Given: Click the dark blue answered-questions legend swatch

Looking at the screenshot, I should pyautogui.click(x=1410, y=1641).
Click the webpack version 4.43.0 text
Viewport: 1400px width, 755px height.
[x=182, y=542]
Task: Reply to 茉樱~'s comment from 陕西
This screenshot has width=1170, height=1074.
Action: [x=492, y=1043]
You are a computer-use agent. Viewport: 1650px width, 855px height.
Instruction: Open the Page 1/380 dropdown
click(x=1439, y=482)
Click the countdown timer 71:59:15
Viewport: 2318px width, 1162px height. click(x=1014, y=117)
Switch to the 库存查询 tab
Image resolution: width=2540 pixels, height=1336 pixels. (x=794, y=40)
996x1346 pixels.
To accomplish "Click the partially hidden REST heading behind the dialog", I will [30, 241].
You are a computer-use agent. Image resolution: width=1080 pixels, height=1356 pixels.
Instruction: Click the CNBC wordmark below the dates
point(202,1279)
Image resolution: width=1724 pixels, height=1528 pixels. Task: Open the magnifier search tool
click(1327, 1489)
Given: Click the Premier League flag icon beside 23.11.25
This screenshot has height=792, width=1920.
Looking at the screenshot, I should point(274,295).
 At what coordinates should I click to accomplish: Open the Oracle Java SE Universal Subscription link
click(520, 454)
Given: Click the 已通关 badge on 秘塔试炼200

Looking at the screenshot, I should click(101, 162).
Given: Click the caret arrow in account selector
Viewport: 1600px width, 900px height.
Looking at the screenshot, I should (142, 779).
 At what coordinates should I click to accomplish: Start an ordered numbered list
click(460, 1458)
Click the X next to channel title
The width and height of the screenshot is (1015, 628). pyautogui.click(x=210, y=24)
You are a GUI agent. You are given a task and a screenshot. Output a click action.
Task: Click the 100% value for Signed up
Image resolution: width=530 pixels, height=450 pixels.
════
Write out these rows exactly as they appear, all of them, from the first line to the last.

- _RESPONSE_:
Given: Click the dark blue answered-questions legend swatch

Looking at the screenshot, I should pyautogui.click(x=1410, y=1641).
Click the webpack version 4.43.0 text
Viewport: 1400px width, 755px height.
[x=182, y=542]
Task: Reply to 茉樱~'s comment from 陕西
This screenshot has width=1170, height=1074.
Action: [x=492, y=1043]
You are a computer-use agent. Viewport: 1650px width, 855px height.
Instruction: Open the Page 1/380 dropdown
click(x=1439, y=482)
Click the countdown timer 71:59:15
Viewport: 2318px width, 1162px height. click(x=1014, y=117)
Switch to the 库存查询 tab
Image resolution: width=2540 pixels, height=1336 pixels. (x=794, y=40)
996x1346 pixels.
To accomplish "Click the partially hidden REST heading behind the dialog", I will [30, 241].
You are a computer-use agent. Image resolution: width=1080 pixels, height=1356 pixels.
Instruction: Click the CNBC wordmark below the dates
point(202,1279)
Image resolution: width=1724 pixels, height=1528 pixels. Task: Open the magnifier search tool
click(1327, 1489)
Given: Click the Premier League flag icon beside 23.11.25
This screenshot has height=792, width=1920.
Looking at the screenshot, I should point(274,295).
 At what coordinates should I click to accomplish: Open the Oracle Java SE Universal Subscription link
click(520, 454)
Given: Click the 已通关 badge on 秘塔试炼200

Looking at the screenshot, I should click(101, 162).
Given: Click the caret arrow in account selector
Viewport: 1600px width, 900px height.
Looking at the screenshot, I should (142, 779).
 At what coordinates should I click to accomplish: Start an ordered numbered list
click(460, 1458)
Click the X next to channel title
The width and height of the screenshot is (1015, 628). pyautogui.click(x=210, y=24)
You are a GUI agent. You are given a task and a screenshot. Output a click action.
Task: Click the 100% value for Signed up
Image resolution: width=530 pixels, height=450 pixels.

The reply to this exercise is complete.